Missing Top of Ramesses II Monument Found After 96 Years — Traces of Original Pigment Intact
Experts Find Missing Piece of Ramesses II StatueAtlantide Phototravel - Getty Images

The missing upper half of a monumental statue of Ramesses II — first known only by a lower fragment discovered in 1930 — was recovered in March 2024. The newly found head and torso measure about 12.5 feet and depict the pharaoh with a cobra-topped headdress. Conservators report traces of original blue-and-yellow pigment, and a proposal has been submitted to reunite the two fragments at El Ashmunein for display.

Archaeologists have recovered the long-lost upper half of a monumental statue of Ramesses II nearly a century after its lower portion was unearthed.

In 1930 German archaeologist Günther Roeder discovered the statue’s lower half about 150 miles (roughly 240 km) south of Cairo in Egypt’s Minya Governorate, near the modern city of El Ashmunein. In antiquity the site was known as Khemnu and later became the Roman-era Hermopolis Magna. Roeder estimated the complete statue would have stood around 23 feet (7 metres) tall.

In March 2024, a joint Egyptian and U.S. archaeological team announced they had located the missing upper fragment. Officials from the Egyptian Ministry of Tourism and Antiquities told Reuters the head and upper torso measure approximately 12.5 feet (3.8 metres) and portray Ramesses II wearing the royal headdress topped by a cobra (uraeus).

When the fragment was first exposed in January 2024 it lay face down and its survival was uncertain.
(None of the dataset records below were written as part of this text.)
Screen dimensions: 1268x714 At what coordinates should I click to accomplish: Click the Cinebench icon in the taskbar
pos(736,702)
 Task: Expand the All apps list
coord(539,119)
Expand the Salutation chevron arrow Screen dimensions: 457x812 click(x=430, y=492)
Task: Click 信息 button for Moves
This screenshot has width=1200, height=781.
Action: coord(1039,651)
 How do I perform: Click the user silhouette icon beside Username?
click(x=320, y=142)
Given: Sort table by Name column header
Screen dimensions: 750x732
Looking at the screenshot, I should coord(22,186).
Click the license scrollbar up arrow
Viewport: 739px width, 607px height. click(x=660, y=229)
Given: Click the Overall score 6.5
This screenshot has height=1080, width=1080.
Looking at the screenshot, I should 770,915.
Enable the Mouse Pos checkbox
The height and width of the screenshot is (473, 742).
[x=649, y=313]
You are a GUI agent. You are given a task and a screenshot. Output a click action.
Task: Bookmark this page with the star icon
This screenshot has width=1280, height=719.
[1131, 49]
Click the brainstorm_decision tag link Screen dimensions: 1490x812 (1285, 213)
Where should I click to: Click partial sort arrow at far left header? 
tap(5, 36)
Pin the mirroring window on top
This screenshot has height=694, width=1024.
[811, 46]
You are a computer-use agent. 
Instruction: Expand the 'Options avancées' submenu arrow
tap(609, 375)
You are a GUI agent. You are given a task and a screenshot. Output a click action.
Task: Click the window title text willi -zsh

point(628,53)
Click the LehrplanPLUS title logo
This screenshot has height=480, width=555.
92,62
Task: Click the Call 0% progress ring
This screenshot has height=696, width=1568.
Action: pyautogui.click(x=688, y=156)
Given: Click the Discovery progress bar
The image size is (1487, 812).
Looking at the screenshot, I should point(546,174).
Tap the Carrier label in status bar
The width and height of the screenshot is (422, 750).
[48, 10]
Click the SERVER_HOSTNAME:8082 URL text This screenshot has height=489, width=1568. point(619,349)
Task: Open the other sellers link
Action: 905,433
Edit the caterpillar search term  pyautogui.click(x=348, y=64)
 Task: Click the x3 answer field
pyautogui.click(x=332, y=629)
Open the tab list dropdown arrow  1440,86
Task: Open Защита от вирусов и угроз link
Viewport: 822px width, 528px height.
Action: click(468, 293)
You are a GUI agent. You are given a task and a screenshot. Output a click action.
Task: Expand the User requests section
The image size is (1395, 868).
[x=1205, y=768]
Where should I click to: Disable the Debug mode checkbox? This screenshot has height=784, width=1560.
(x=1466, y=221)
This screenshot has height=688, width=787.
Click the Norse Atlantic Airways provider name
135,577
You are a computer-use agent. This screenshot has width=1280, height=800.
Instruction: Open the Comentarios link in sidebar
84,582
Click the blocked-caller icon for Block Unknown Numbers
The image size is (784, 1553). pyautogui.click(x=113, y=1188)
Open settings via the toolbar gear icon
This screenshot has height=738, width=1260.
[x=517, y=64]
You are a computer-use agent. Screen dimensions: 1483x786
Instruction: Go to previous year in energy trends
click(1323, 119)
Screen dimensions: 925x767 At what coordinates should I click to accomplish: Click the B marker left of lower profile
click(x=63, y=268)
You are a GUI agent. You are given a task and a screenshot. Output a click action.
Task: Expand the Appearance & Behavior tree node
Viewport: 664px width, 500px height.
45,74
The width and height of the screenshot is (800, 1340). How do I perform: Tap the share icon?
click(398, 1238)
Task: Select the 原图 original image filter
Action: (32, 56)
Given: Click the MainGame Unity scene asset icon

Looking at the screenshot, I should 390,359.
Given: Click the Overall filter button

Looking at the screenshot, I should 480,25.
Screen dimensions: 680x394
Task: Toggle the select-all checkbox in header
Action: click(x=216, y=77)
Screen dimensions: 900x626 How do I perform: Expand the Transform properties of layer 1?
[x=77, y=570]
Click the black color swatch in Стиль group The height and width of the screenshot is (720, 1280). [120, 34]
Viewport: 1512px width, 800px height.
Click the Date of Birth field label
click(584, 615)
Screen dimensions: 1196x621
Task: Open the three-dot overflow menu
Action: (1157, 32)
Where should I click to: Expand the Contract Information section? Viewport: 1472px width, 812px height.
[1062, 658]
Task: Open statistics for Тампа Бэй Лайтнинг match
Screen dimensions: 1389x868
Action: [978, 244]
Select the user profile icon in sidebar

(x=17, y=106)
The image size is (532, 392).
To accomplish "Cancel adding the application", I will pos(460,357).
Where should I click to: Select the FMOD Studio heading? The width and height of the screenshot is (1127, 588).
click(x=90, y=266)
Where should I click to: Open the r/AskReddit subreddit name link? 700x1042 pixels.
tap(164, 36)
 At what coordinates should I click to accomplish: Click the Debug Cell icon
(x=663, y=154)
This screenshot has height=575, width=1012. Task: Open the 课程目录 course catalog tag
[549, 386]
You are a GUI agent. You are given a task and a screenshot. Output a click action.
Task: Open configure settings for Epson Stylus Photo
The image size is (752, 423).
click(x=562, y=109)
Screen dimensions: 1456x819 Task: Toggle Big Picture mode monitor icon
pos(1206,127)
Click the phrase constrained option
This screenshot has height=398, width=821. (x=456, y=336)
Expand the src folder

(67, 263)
Rising groundwater in the Hermopolis area since construction of the Aswan Low Dam has put many exposed antiquities at risk by raising the water table and accelerating stone decay.

"One problem with Hermopolis is that it’s close to the Nile. After [the building of] the Aswan Low Dam, the water table became a huge issue. There was no guarantee that the stone would be OK," said Yvona Trnka-Amrhein, assistant professor of classics at the University of Colorado Boulder and co-leader of the excavation team.

Further excavation revealed the upper half to be remarkably well preserved rather than degraded rock. Conservators detected remnants of blue-and-yellow pigment on the surface; future pigment analysis should help researchers reconstruct the statue’s original colors and the techniques used by ancient sculptors.

The find was not the result of a targeted search for Roeder’s missing piece, which made its recovery a welcome surprise. Egyptian co-leader Basem Gehad has already submitted a proposal to reunite the newly recovered upper fragment with Roeder’s lower portion, which remains in place at El Ashmunein. Team leaders expressed confidence the reunification plan will be approved, allowing the two sections to be displayed together for the first time in 96 years.

Significance: The discovery not only restores a near-complete portrait of one of Egypt’s most famous pharaohs, Ramesses II, but also preserves rare traces of original painted decoration that can shed light on ancient artistic practice and monument presentation.